_GIVEN EXERCISE_
Reproduce the rows below with "floppy disk" swapped for "diskette" and everything else unchanged. Leave the pictures out.

_THE DATA_
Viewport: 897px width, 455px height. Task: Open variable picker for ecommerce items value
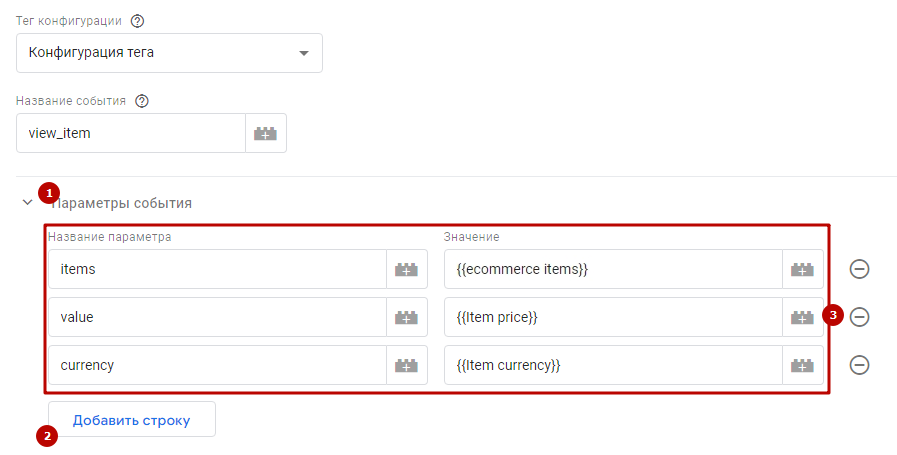(803, 269)
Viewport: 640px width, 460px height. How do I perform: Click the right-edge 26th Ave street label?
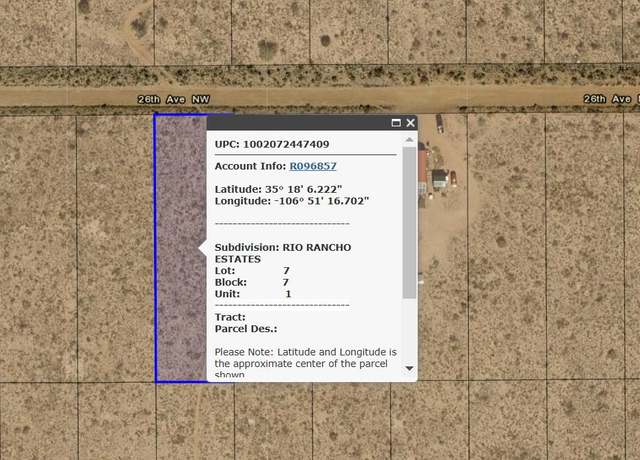coord(611,99)
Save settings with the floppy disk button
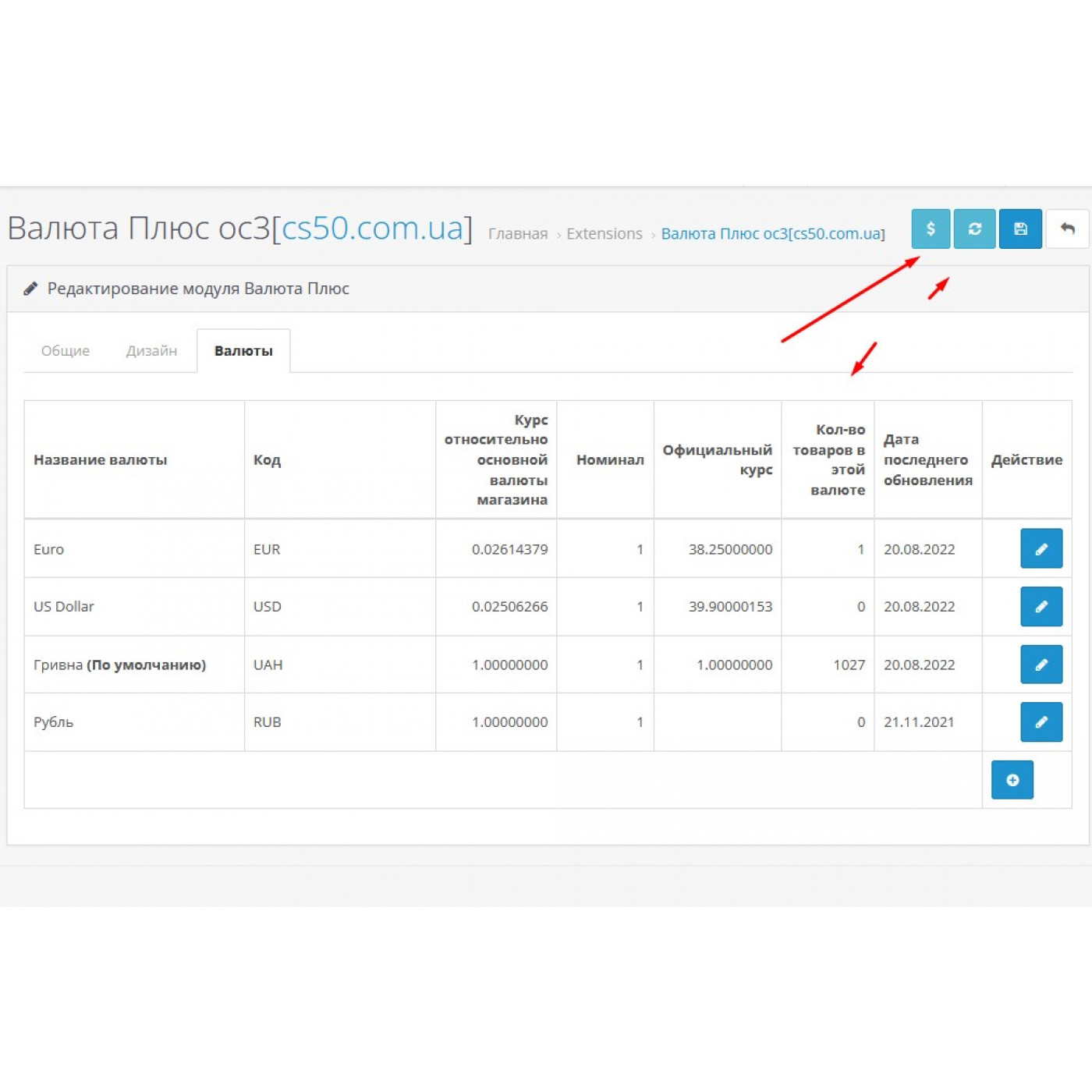The image size is (1092, 1092). [1019, 229]
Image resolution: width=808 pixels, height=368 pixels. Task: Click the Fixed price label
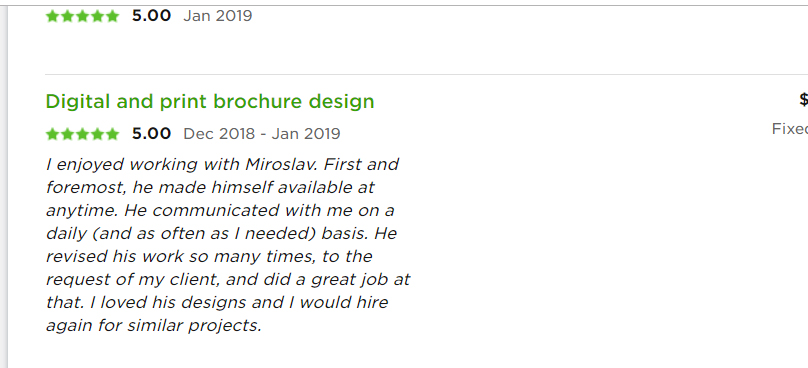click(789, 129)
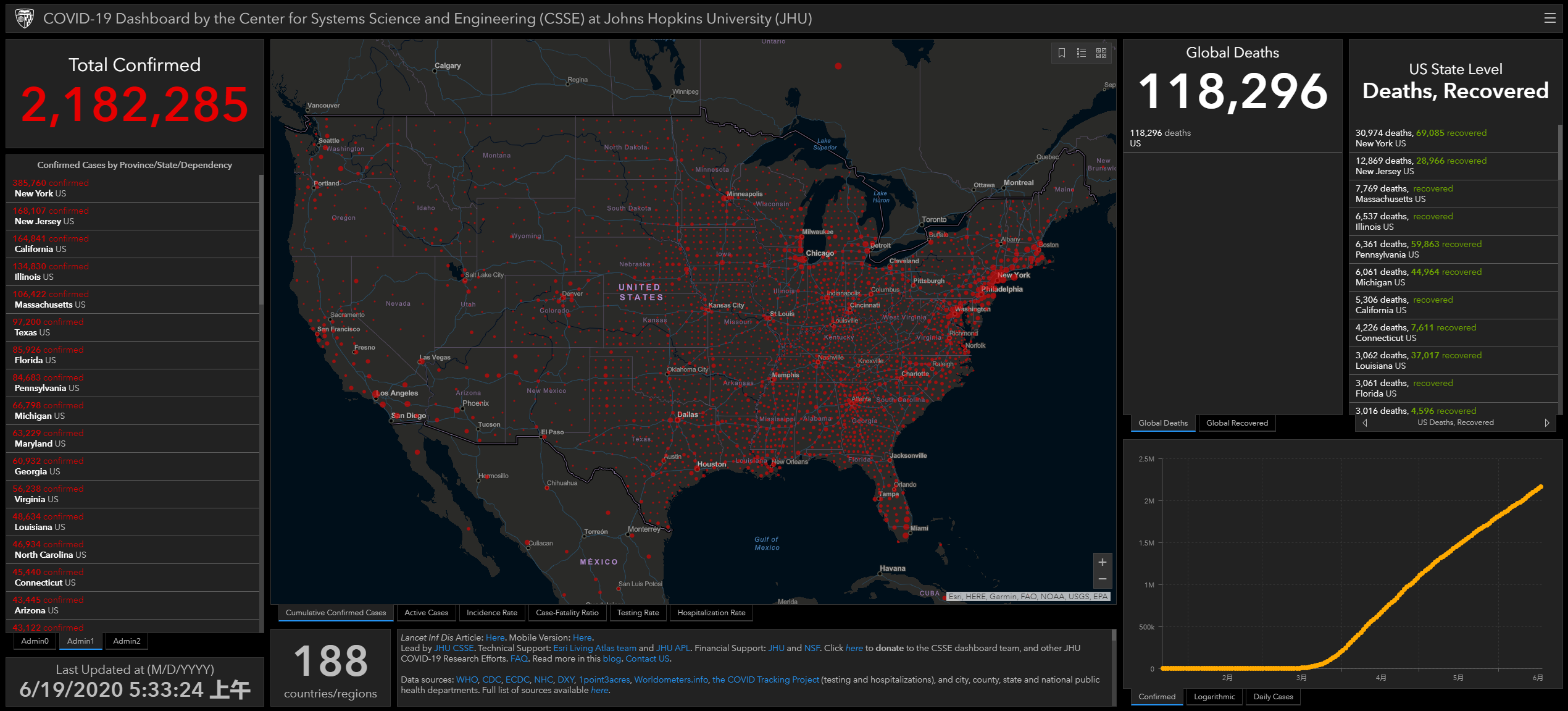
Task: Switch chart to Logarithmic scale
Action: pyautogui.click(x=1214, y=697)
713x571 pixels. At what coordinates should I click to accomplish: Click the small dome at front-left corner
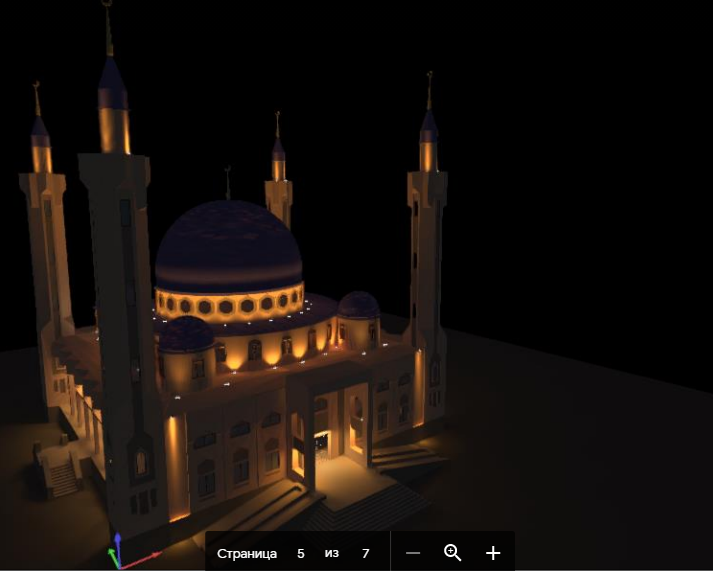pyautogui.click(x=186, y=335)
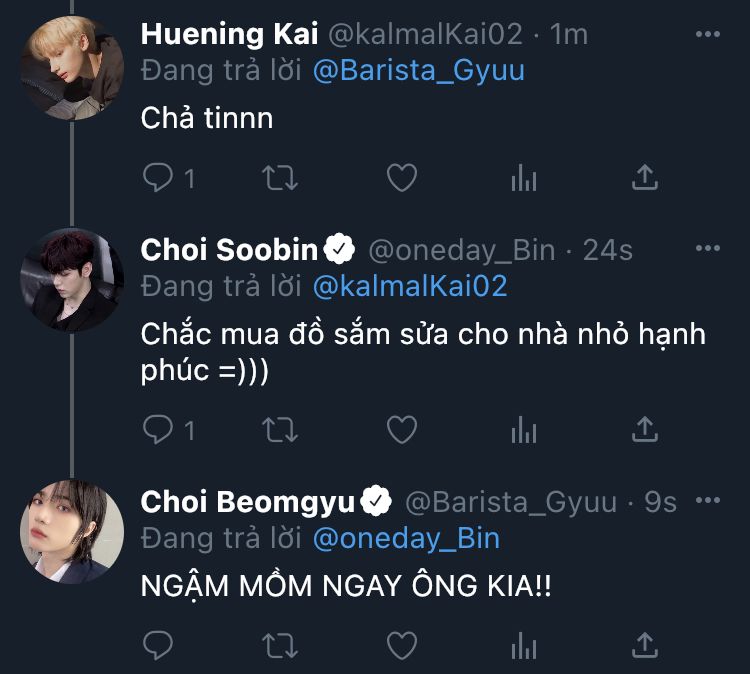The image size is (750, 674).
Task: Open more options on Choi Soobin's tweet
Action: [x=707, y=249]
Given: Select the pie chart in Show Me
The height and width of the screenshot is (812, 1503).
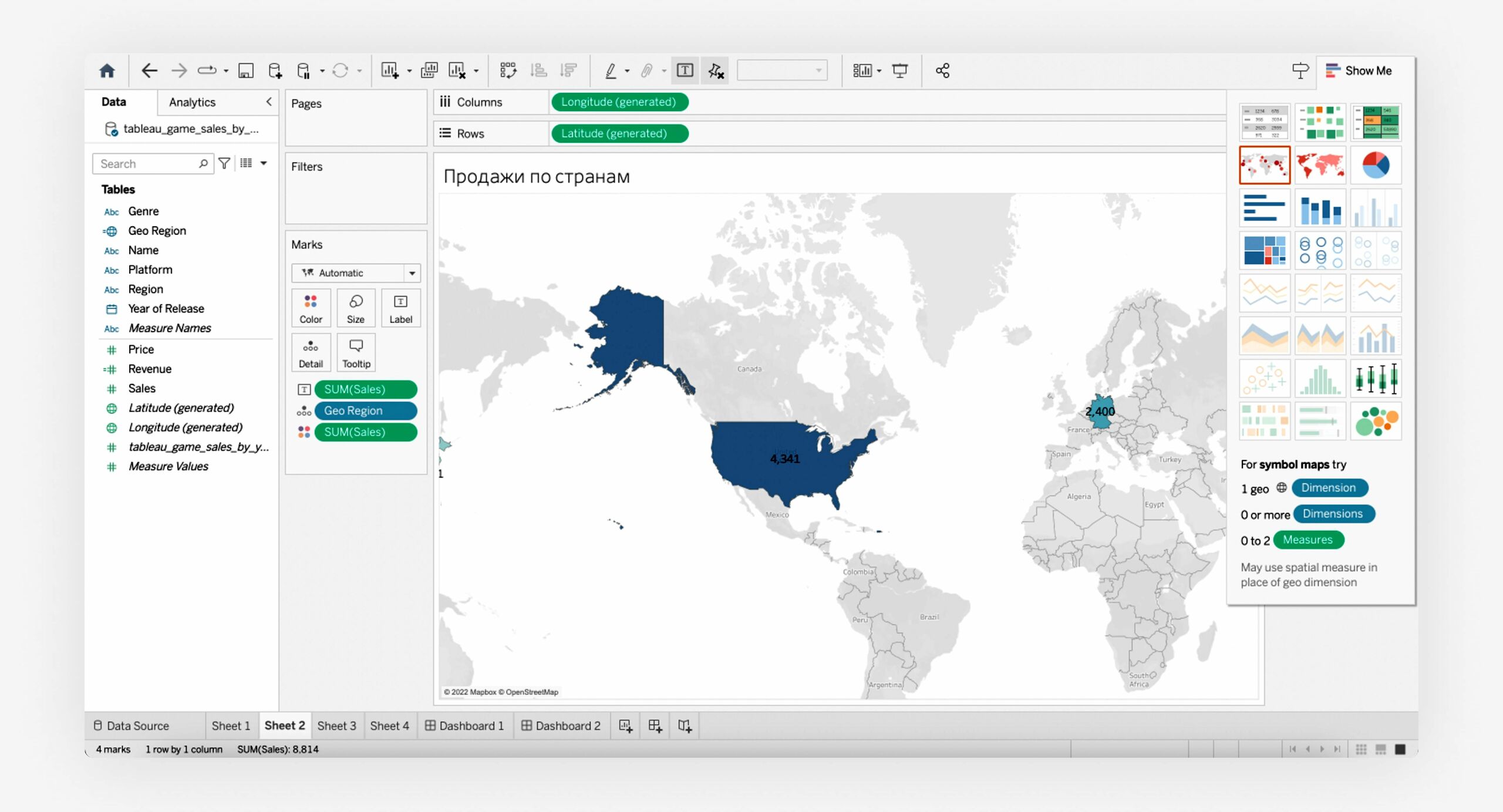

_TASK SOLUTION_
Viewport: 897px width, 455px height. Task: Open variable picker for ecommerce items value
(803, 269)
Viewport: 640px width, 460px height. How do I perform: Click the right-edge 26th Ave street label?
coord(611,99)
Save settings with the diskette button
The image size is (1092, 1092). [1019, 229]
Image resolution: width=808 pixels, height=368 pixels. Task: Click the Fixed price label
click(789, 129)
Task: Switch chart to Logarithmic scale
Action: pyautogui.click(x=1214, y=697)
713x571 pixels. At what coordinates should I click to accomplish: Click the small dome at front-left corner
pyautogui.click(x=186, y=335)
The image size is (750, 674).
Task: Open more options on Choi Soobin's tweet
Action: [x=707, y=249]
Given: Select the pie chart in Show Me
The height and width of the screenshot is (812, 1503).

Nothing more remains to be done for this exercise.